At a point about fifty miles from the "town" so deeply longed for, a lone cow-punch appeared on the bank.

"How far to Rocky Point?" I cried.

"Oh, something less than two hundred miles!" drawled the horseman. (How carelessly they juggle with miles in that country!)

"It's just a little place, isn't it?" I continued.

"Little place!" answered the cow-puncher; "hell, no!"

"What!" I cried in glee; "Is it really a town of importance?" I had visions of a budding metropolis, full of gasoline and grub.

"I guess it ain't a little place," explained the rider; "w'y, they've got nigh onto ten thousand cattle down there!"

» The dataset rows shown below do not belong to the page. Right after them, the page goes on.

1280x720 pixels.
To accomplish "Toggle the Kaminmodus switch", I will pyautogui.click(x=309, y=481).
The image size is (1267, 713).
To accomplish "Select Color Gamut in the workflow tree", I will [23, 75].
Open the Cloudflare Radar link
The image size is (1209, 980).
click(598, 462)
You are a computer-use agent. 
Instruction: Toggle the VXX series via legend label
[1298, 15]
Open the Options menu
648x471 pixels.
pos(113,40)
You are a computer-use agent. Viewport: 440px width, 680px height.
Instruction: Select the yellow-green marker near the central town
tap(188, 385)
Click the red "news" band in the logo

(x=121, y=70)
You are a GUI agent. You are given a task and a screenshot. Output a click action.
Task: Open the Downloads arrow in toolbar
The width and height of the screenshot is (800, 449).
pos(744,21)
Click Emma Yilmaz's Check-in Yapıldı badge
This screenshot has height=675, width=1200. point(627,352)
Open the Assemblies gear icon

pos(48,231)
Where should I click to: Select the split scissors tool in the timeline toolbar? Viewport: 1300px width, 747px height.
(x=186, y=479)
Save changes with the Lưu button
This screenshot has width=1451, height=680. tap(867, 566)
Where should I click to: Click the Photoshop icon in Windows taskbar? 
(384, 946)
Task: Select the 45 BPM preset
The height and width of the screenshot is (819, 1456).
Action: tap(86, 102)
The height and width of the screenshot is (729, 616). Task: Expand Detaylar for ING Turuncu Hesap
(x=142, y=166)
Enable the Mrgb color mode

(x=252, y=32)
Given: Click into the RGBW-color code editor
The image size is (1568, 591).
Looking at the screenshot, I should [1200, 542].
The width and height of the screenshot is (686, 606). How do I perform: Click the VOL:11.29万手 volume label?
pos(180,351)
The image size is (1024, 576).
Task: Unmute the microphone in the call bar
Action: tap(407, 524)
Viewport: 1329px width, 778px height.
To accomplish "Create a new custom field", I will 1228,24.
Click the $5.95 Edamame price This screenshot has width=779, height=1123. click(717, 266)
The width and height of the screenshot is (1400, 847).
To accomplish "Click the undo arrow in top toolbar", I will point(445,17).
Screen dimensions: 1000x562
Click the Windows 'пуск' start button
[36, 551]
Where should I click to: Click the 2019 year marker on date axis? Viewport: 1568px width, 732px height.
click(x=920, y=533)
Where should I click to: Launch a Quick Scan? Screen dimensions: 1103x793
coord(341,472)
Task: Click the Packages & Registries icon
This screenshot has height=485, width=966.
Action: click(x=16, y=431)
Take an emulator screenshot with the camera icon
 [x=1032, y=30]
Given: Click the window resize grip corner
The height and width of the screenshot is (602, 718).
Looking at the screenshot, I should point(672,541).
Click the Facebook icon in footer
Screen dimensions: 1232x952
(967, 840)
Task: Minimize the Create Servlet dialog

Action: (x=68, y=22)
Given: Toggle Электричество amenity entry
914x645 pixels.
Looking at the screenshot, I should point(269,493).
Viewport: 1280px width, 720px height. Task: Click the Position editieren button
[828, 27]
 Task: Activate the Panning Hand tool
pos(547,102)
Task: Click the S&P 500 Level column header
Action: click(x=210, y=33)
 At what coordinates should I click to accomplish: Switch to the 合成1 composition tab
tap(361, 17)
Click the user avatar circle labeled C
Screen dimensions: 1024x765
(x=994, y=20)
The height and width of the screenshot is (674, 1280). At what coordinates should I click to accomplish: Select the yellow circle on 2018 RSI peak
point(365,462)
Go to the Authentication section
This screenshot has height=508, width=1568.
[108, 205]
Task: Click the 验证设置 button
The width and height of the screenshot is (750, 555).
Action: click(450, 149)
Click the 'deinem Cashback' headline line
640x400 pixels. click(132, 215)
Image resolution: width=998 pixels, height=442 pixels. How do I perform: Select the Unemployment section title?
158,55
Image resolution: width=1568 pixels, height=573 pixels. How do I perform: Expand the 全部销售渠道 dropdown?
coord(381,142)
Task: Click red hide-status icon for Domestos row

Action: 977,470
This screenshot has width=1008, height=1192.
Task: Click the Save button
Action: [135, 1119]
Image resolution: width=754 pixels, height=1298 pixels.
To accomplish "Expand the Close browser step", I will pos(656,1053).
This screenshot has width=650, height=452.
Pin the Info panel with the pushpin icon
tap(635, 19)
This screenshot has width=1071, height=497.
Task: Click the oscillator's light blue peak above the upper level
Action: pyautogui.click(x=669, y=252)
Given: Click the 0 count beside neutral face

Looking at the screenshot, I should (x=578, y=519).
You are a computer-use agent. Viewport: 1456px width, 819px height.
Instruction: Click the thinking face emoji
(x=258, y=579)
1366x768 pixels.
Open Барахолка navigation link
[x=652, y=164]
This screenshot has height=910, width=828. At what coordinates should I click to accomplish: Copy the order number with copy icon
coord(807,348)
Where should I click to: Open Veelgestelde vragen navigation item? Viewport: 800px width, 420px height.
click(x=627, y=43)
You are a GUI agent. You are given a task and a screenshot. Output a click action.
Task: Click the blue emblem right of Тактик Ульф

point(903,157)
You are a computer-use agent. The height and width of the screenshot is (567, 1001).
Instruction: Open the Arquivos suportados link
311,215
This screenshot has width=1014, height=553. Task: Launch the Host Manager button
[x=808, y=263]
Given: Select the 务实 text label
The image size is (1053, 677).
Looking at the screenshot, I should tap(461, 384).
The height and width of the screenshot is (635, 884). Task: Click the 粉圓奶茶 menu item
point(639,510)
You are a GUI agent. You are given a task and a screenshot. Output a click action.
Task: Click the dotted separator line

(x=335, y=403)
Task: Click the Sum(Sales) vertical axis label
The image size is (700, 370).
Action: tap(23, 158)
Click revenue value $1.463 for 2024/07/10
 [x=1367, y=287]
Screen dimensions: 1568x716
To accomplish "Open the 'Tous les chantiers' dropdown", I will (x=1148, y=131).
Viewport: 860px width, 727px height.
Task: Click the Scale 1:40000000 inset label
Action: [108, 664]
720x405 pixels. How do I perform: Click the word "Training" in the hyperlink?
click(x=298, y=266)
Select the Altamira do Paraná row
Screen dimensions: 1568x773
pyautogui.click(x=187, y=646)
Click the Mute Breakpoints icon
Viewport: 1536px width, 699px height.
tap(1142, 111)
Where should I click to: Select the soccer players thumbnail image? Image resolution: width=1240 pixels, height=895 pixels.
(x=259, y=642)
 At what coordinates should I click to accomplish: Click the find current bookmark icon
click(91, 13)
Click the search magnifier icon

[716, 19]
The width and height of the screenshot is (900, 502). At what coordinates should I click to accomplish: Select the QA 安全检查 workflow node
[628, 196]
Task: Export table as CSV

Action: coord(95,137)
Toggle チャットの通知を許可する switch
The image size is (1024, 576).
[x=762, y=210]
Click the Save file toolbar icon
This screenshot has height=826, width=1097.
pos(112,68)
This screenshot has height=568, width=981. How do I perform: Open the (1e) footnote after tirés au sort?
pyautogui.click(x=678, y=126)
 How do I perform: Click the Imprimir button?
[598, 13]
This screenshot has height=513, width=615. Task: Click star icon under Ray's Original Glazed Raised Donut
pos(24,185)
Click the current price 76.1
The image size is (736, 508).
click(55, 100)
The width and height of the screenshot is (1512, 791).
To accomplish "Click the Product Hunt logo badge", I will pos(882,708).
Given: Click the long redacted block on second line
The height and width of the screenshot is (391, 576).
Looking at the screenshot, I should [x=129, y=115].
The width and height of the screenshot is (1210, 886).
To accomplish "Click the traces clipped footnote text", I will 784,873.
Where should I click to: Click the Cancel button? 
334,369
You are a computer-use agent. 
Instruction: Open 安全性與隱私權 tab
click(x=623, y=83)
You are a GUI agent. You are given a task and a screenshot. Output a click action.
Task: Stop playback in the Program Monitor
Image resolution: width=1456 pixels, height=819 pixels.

Ten minutes after that, Charley, after a desperate but unsuccessful fit of cranking, straightened the kink out of his back, mopped the perspiration from his face—and swore!

Almost immediately I felt, or at least thought I felt, a distinct change in the temper of the crew—for the worse. We used the better part of two days covering the last fifty miles into Rocky Point, only to find that the place consisted of a log ranch-house, two women, an old man, and "Texas." The cattle and the other men were scattered over a hundred miles or so of range. The women either would not or could not supply us with grub, explaining that the nearest railroad town was ninety miles away. Gasoline was out of the question. We might be able to buy some at the mouth of Milk River, two hundred miles down stream!